Java has synchronized blocks and locking/unlocking that makes it easier to share the priority queue. Java threads are platform independent which makes it easier for us to work. Multithreading gives us more control in parallelization compared to message passing. Java does not use any garbage pointers, which reduces the chances of memory management errors. Java has a big library for multithreading which has thread safe data structures such as the ConcurrentLinkedQueue which was used in our program.
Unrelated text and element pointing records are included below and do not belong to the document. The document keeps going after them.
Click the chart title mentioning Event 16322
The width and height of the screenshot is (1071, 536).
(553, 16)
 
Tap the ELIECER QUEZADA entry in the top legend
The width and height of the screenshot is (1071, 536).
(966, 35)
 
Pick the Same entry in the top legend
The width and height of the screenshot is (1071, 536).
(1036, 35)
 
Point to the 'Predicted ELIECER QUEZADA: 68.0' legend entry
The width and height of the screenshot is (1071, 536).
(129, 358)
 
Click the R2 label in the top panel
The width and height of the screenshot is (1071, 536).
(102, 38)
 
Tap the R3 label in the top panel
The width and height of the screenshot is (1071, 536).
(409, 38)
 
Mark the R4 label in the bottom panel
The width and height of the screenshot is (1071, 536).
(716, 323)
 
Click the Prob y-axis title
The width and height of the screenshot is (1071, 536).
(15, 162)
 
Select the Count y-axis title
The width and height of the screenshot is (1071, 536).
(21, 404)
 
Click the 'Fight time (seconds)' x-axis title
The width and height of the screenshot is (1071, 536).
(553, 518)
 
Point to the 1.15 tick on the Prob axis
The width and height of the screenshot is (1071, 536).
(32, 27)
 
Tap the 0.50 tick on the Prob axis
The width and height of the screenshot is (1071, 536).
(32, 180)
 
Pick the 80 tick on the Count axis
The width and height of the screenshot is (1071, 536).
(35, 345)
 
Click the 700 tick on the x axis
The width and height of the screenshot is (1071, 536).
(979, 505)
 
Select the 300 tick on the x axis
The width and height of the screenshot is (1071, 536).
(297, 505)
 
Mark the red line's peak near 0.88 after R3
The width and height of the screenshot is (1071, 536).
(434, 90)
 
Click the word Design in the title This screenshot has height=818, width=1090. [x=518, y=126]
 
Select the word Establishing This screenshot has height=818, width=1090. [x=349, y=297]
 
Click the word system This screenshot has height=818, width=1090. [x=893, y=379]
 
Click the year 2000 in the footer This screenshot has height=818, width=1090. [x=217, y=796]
The ConcurrentLinkedQueue is a thread safe queue with built-in methods for queues such as peek(), poll(), and pop().
Name | |V| | |E| | Start | End |
---|---|---|---|---|
RPI | 73 | 85 | NY2@CR139 | NY378/US9 |
London | 2269 | 3425 | A414/A1019/A1169 | B2036/B2037 |
Wolf Creek | 128 | 128 | CO149@SanJuanDr | CO17Ant@CRD.5 |
Flagstaff | 349 | 413 | US160@BIA16 | AZ89@ESCWAY |
NY | 6774 | 8077 | NY18@OldLakeRd | NY27@End |
United States | 186250 | 221643 | US82Bus_E/US271Bus_S | MA10@EarSt |
Threads | RPI | London | Wolf Creek | Flagstaff | NY | USA | ||||||
---|---|---|---|---|---|---|---|---|---|---|---|---|
MS | Mi | MS | Mi | MS | Mi | MS | Mi | MS | Mi | MS | Mi | |
1 | 100 | 9.59 | 305 | 68.92 | 111 | 184.64 | 181 | 282.82 | 229 | 582.23 | 4826 | 1853.50 |
2 | 94 | 9.59 | 311 | 64.92 | 116 | 184.64 | 162 | 282.82 | 212 | 582.23 | 4808 | 1857.72 |
4 | 92 | 9.59 | 312 | 64.92 | 1114 | 184.64 | 181 | 233.84 | 193 | 593.86 | 5002 | 1871.49 |
8 | 93 | 9.59 | 286 | 64.92 | 157 | 184.64 | 187 | 239.22 | 204 | 580.36 | 6859 | 1846.38 |
16 | 98 | 11.57 | 303 | 64.92 | 559 | 184.64 | 192 | 238.82 | 205 | 595.92 | 6006 | 1859.99 |
32 | 99 | 9.59 | 307 | 61.14 | 513 | 184.64 | 172 | 272.29 | 354 | 591.99 | 5891 | 1910.97 |
64 | 108 | 11.27 | 302 | 88.76 | 1837 | 184.64 | 198 | 272.29 | 238 | 636.88 | 14213 | 1880.99 |
128 | 107 | 6.61 | 318 | 64.92 | 486 | 184.64 | 232 | 272.29 | 290 | 587.94 | 65829 | 1973.67 |
We noticed there is not a big speedup with multiple threads. This is because the threads don’t have a lot of work to do before locking and unlocking which causes overhead. A lower number of threads is better, specifically two, four, or eight threads, because we get too much overhead with a large number of threads. This is shown in the NY graph. The shortest path is also approximated when using more than one threads. The best number of threads, whether it is two, four, or eight, depends on the graph. We get a different answer in the parallel version with each run, as the shortest path found is close to the serial version, which is always the correct answer. With parallelizing the program, the sacrifice we make for speedup is an approximation of the shortest path. However, sometimes the parallel version gives us the correct shortest path. Having four threads for this map is the most efficient number to solve the problem, although it can be slower than the one thread version.